▶ [SOURCE EXTRACT]
========

Diller's appointment at HSN created excitement and anticipation within the industry. Janney Montgomery analyst Terry McEvoy observed in WWD: "If he [Diller] has a freer hand, maybe he can take home shopping to the next level." Analysts expected Diller to continue to improve programming at HSN and to develop the true value of the company. For example, observers assumed that Diller, well-connected with high-profile designers and celebrities, would utilize his contacts to enhance HSN's offerings and contacts. "Electronic retailing has great potential, and I'm looking forward to what he's [Diller's] going to do with it and what he will do for the whole industry," designer, and Diller's friend, Diana Von Furstenberg said in WWD. "With him leaving QVC, the industry kind of flopped a bit. I think he will stir the whole industry. He was not able to do what he wanted to do at QVC and I'm sure this time he will, and will bring everybody out with him," she commented.
Diller sought to purchase the cash-rich Savoy Pictures Entertainment Inc. in December 1995 to add its four VHF television stations to his holdings. However, many industry observers questioned the motives of this move. "People think that you do things for the dumbest reasons," Diller lamented in Fortune, explaining "I'm doing this to make this work. I may screw it up, but I have an absolute, clear idea of what businesses I want to build." Part of Diller's strategy included Silver King Communications buying back HSN from Liberty Media Corporation for a $1.3 billion stock exchange in September 1996. A Federal Communications Commission ruling limiting broadcasters from owning more than a 22 percent interest in a cable company, caused the companies to renegotiate an earlier agreement through which Liberty Media would have transferred ownership of HSN to Silver King Communications in exchange for 45 percent ownership. The move allowed Diller to position HSN as a cable network instead of a broadcast-delivered service.
Upon completion of the deal, Silver King controlled more than 80 percent of HSN, leaving Liberty Media with less than 20 percent ownership. HSN common stock converted to .45 of a share of Silver King stock, while HSN Class B stock--"super voting" stock worth ten votes per share and owned in full by Liberty Media--became .54 of a share of Class B Silver King stock.
Silver King Communications' primary source of revenue was the Home Shopping Network programming carried by its 12 UHF broadcast stations. Diller, also this company's chairman, positioned Silver King Communications to purchase HSN in 1995 and initiated a stock swap in 1996. "The companies combined should do wonderfully," Diller revealed in the Multichannel News.

========

▶ [INFORMATION SHOWN]
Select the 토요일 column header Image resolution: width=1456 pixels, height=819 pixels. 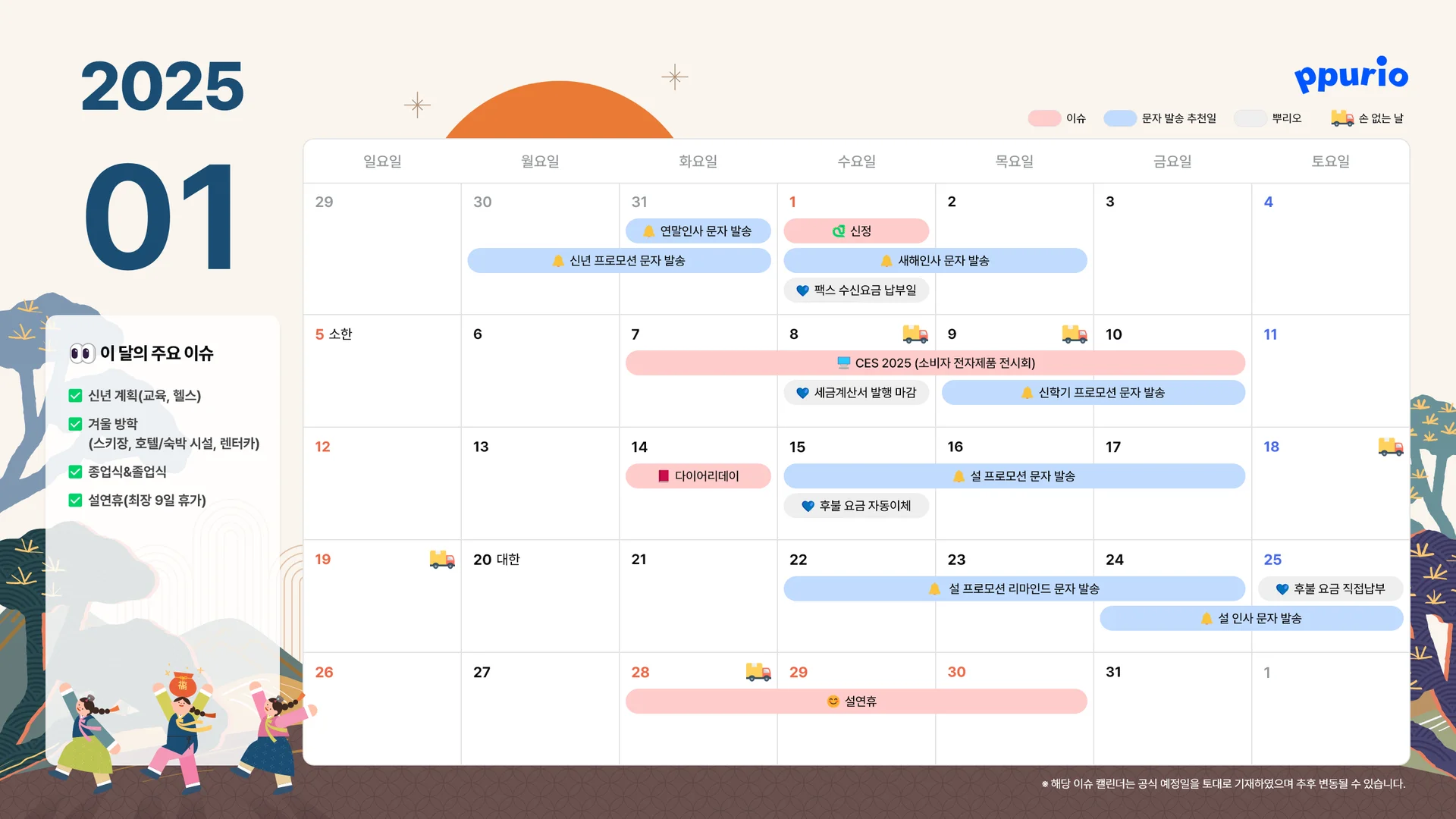[x=1330, y=162]
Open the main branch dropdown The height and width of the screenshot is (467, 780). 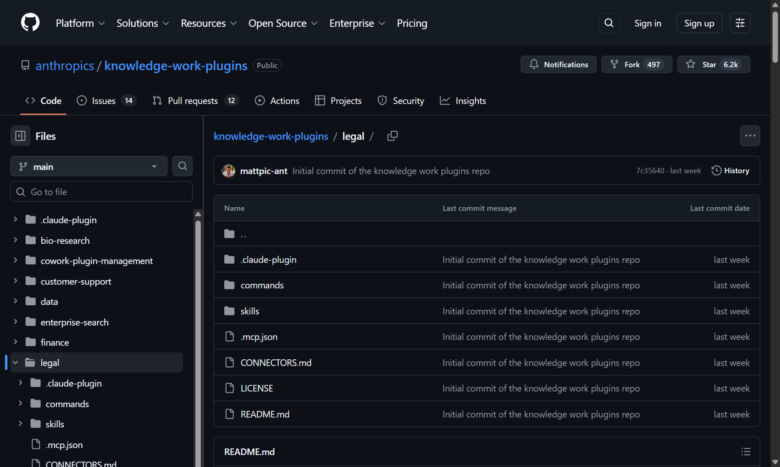[x=88, y=167]
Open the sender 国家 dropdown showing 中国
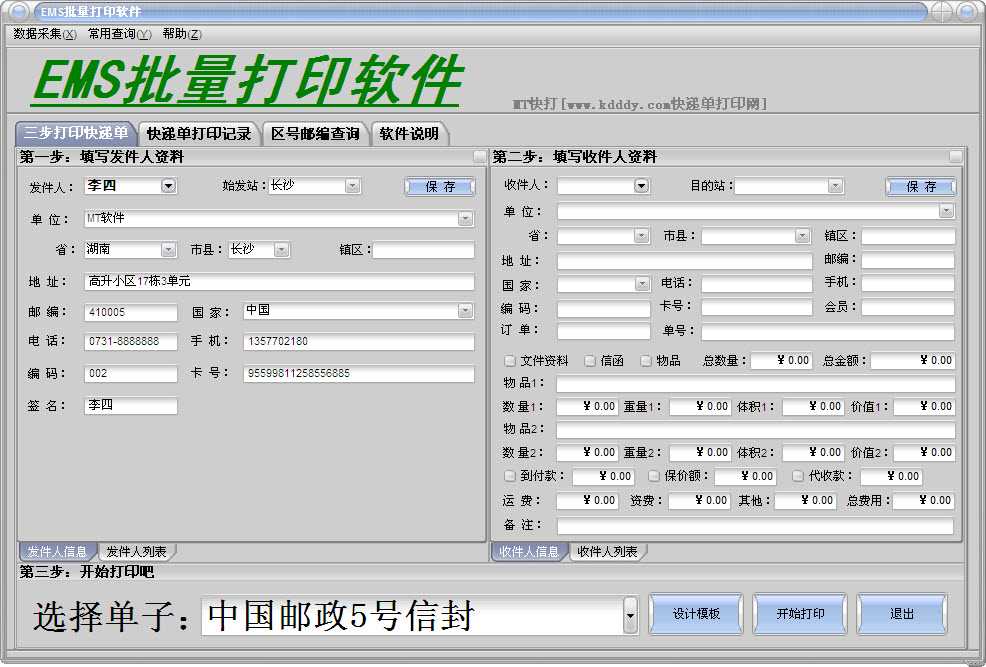986x667 pixels. (466, 310)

========

▶ [SET OF TASKS]
• 1. In the passage on Diller and the Home Shopping Network, what did Silver King Communications give Liberty Media to buy back HSN in September 1996?
• 2. Carry on the passage about Diller and the Home Shopping Network from the point where it stops.

▶ [PER-TASK OUTPUTS]
• 1. A $1.3 billion stock exchange.

• 2.
Ironically, at one time Silver King Communications was part of HSN. Company founder Roy Speer purchased Silver King in order for its broadcast stations to carry HSN programming. Speer sold the company in 1993 when he needed to divest HSN stock in order to comply with federal laws restricting ownership of cable systems and broadcast stations within the same market. Tele-Communications Inc. purchased HSN.
Stockholders approved the merger of Home Shopping Network, Silver King Communications, and Savoy Pictures on December 19, 1995. Diller continued as the chairman of the new parent company, HSN Inc.
In a stock-for-stock transaction during the summer of 1997, HSN gained control of Ticketmaster, a broker of entertainment tickets. Valued at about $209 million, the merger created opportunities for both companies. HSN greatly expanded its distribution system. "HSN looks at Ticketmaster as a distribution network," noted Mark Hardie, a senior analyst at Forrester Research, adding "and Ticketmaster wants to move away from strictly ticketing." HSN's network provided Ticketmaster with a massive venue through which to market concert, theater, and other entertainment event tickets. "HSN has recognized that Ticketmaster is a great asset," Ticketmaster president Fred Rosen, who maintained his position in the merger, told Billboard. "The combination between commercial electronic transactions and broadcasting opens up a world of exciting possibilities," he noted. Founder Paul Allen sold his controlling interest in Ticketmaster in exchange for 11 percent of HSN. He also became a member of HSN's board, as did Frederic Rosen and William Savoy.
Expansion continued after the merger, especially on an international level. Earlier, with Sumitomo Corporation, a large Japanese trading company, HSN brought televised home shopping to Japan through 30-minute programs broadcast in Tokyo, Osaka, and nearby regions beginning in 1996. Similarly, Jupiter Programming and HSN introduced the SHOP channel in Japan in November 1997. After success in Japan, HSN developed a shopping channel for Germany in conjunction with Quelle, a European catalog company, and Kirch Media Interests of Germany.
Then, with Spanish-language broadcaster Univision, HSN initiated a Spanish-language shopping channel in 1997 for full operations in 1998. "As we looked to develop this venture," McMullen revealed to Broadcasting & Cable, "our logical choice was to team with Univision, because they are the strongest Spanish broadcasting group in the United States and because of their partners in Mexico and Venezuela." Univision secured U.S. distribution, and HSN controlled operations of the channel target for seven million Hispanic households in the United States. Since HSN recognized more than 500 million Spanish-speaking consumers worldwide, the company planned to expand the shopping channel into Latin America and Spain, both of which had millions of existing or cable-ready households.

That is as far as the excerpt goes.